* _Description of the task_
When the string "toolbar" is part of a line below, that line should be copied.
=======
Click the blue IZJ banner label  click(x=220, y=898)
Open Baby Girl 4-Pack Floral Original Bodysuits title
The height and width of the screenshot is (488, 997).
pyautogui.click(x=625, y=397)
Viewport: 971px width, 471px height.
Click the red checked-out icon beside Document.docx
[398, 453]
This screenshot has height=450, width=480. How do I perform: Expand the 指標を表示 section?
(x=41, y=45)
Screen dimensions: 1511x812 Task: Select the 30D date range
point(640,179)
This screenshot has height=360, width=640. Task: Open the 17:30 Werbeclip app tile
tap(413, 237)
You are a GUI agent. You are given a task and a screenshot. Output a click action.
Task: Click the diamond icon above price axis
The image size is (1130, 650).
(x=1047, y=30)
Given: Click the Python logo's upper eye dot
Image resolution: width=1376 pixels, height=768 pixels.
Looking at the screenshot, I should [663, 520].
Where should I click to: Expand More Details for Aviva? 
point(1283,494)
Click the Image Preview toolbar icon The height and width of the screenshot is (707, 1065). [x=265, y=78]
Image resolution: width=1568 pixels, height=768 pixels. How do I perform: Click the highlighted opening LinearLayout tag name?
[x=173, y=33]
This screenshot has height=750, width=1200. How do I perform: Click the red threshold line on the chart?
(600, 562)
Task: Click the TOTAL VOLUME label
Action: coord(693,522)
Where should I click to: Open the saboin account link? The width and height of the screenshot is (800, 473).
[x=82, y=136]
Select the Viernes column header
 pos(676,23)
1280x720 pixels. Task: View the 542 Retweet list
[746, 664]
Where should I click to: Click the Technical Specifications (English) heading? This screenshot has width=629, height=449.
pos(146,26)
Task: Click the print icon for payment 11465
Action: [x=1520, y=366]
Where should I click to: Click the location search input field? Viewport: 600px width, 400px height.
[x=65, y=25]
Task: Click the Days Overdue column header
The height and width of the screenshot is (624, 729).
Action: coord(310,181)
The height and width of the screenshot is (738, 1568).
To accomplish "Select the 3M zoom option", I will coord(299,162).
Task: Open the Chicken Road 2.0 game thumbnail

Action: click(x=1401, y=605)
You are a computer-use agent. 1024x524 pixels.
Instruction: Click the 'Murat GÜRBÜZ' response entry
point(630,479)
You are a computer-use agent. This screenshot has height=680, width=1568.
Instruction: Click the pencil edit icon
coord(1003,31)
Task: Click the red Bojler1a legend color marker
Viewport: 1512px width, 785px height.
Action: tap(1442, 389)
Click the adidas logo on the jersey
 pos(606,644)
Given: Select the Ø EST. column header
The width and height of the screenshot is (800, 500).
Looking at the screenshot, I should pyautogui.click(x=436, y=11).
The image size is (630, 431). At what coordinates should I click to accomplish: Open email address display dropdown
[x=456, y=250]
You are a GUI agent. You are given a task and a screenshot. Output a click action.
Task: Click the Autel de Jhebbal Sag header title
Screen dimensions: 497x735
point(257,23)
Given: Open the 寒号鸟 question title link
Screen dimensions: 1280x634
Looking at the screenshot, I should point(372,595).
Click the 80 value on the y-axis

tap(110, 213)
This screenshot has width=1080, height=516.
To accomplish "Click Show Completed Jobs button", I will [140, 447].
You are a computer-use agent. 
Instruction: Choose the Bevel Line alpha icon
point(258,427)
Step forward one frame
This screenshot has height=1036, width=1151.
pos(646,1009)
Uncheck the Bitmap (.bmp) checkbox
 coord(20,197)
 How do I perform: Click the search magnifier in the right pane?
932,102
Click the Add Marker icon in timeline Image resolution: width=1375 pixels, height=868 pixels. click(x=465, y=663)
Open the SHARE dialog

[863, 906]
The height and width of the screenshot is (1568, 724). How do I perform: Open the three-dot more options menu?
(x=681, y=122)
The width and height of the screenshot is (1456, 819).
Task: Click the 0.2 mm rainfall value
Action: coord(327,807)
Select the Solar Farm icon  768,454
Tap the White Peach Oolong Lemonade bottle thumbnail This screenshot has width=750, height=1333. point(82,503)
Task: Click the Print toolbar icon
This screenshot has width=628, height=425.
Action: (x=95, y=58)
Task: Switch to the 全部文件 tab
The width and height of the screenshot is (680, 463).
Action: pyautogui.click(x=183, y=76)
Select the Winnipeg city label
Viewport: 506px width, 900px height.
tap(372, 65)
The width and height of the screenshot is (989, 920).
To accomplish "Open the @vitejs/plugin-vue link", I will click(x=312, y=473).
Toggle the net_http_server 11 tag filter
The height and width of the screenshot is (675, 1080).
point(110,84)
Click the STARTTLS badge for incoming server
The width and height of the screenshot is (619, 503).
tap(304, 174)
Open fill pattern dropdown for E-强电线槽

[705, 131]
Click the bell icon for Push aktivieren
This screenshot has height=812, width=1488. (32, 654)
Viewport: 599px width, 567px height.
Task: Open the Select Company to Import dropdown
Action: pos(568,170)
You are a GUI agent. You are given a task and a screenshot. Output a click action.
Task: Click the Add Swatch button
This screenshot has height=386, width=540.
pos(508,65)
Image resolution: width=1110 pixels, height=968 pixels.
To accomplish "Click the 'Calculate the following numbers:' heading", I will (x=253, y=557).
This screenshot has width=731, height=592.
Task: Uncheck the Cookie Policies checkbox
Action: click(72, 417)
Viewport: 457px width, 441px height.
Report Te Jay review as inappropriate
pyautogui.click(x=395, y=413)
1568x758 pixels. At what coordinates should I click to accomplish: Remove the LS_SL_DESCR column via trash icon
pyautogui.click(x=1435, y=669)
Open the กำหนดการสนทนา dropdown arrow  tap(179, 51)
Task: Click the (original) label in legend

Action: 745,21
=======
* _Answer to this exercise_
Click the Image Preview toolbar icon The height and width of the screenshot is (707, 1065). [x=265, y=78]
Task: Click the Print toolbar icon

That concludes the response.